I am three years old, sitting in the park eating those small pink flowers that grow in the clover. They are unbearably sour and I shudder every time I mash one up between my teeth. And pluck another one to do it again. Thando falls off the slide. I am only peripherally aware of this, I am so intent on chewing up the sour little flowers. He runs up to show me his skinned knee with pride. Blood runs down his leg, sticky like honey.
There is a man with plastic gloves and a facemask picking out globs of brain and pieces of Thando's skull from the daisy bush.
The absence of my parents at the trial. When I try to call them from the prison payphone, the electronic blips monitoring how many seconds I have left before my money runs out also count down the silence stretching between us.
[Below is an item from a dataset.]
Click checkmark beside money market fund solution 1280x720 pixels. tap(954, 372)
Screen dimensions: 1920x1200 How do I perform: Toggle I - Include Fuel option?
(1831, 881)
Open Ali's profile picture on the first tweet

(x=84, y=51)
Pacing outside the ambulance entrance to Charlotte Maxeke's ER, smoking ferociously, practically chewing up the cigarettes. So absorbed in the loop of please-don't-be-dead-please-don't-be-dead and still high, I don't notice the shadows starting to drop from trees and axles and other dark places and coagulating. Slime mould does the same thing in the right conditions: it masses together to form one giant community with a single-minded intent. Only slime mould isn't accompanied by a howling sucking smacking sound like the sky tearing at an airplane. Slime mould doesn't come for you, to drag you down into the dark.
I am laughing and swearing as Thando – always the fucking white knight – drags me down the stairs of Belham Luxury Apartments, which were never luxury and barely apartments. Some of the other junkies watch blearily from their doorways, but can't be arsed to intervene. The others can't be arsed to even look. Like my parents can't be arsed to get involved, not after all my prior offences.
"Leave me the fuck alone!" I laugh and then scream and rail and kick and flail as my brother shoves me into the shiny new VW Polo that came with his shiny new promotion. "Why can't you just leave me–"
Songweza painting her nails purple in her anonymous bedroom. When she is finished, she spreads her legs and paints narrow stripes, like cuts, down the inside of her thigh.
The World Trade Center. Only the planes wheeling round the twin towers have dark feathers streaked with white, and long sharp beaks.
Afterwards, the daisy bush retains the impression of the impact of Thando's body. I am expecting a cartoon, a perfect Wile E. Coyote silhouette with arms thrown up in surprise. But it is just a crushed bush. Broken branches. Bruised and torn leaves. Stains on white petals as if from a rusty rain.